- Domrud-e Amir-e Bala Location within Iran
- Country: Iran
- Province: Lorestan
- County: Mamulan
- District: Central
- Rural District: Zivdar

Population (2016)
- • Total: 80
- Time zone: UTC+3:30 (IRST)

= Domrud-e Amir-e Bala =

Village in Lorestan province, Iran

Domrud-e Amir-e Bala (دمرود امير بالا) (Note: Also romanized as Domrūd-e Amīr-e Bālā; formerly known as Domrud-e Amir-e Olya (دمروداميرعليا), also romanized as Domrūd-e Amīr-e ‘Olyā) is a village in Zivdar Rural District of the Central District (Note: Formerly Mamulan District of Pol-e Dokhtar County) in Mamulan County, Lorestan province, Iran.

==Demographics==
===Population===
At the time of the 2006 National Census, the village's population, as Domrud-e Amir-e Olya, was 72 in 16 households, when it was in Afrineh Rural District of Mamulan District (Note: Renamed the Central District of Mamulan County) in Pol-e Dokhtar County.

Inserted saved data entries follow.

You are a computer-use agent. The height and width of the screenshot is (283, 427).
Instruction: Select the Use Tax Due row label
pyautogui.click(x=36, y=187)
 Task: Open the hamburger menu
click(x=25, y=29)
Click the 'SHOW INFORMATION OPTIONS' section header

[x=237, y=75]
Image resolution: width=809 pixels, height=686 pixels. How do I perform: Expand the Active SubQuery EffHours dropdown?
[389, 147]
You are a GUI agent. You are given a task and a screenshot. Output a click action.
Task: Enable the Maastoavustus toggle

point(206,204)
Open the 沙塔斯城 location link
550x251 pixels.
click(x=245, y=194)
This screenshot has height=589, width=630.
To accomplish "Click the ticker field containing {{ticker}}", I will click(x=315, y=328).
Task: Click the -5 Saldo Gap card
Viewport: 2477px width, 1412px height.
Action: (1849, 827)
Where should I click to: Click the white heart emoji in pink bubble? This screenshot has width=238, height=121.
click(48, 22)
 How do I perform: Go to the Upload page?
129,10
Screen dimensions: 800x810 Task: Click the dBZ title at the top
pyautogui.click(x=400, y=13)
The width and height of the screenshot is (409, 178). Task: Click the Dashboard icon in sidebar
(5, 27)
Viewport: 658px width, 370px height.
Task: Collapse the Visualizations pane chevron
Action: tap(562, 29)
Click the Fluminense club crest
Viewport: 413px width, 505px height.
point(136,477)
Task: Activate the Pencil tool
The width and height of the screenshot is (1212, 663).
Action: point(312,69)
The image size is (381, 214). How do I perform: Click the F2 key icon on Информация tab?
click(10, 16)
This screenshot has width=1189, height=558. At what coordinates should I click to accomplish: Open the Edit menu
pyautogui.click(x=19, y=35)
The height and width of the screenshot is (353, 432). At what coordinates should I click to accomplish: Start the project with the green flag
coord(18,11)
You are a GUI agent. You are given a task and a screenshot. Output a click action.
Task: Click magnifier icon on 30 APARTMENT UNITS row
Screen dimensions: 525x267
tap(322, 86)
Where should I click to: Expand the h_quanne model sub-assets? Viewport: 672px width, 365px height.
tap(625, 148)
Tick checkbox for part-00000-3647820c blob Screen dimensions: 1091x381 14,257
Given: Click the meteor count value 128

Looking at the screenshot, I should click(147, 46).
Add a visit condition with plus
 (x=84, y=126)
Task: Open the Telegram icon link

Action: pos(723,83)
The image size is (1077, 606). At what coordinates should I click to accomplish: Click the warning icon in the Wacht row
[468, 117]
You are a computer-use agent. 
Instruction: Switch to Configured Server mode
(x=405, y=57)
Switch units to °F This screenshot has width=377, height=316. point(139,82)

The following census in 2011 counted 218 people in 52 households, by which time the village was listed as Domrud-e Amir-e Bala. The 2016 census measured the population of the village as 80 people in 27 households.

In 2023, the district was separated from the county in the establishment of Mamulan County and renamed the Central District. The rural district was transferred to the new Afrineh District, and Domrud-e Amir-e Bala was transferred to Zivdar Rural District created in the Central District.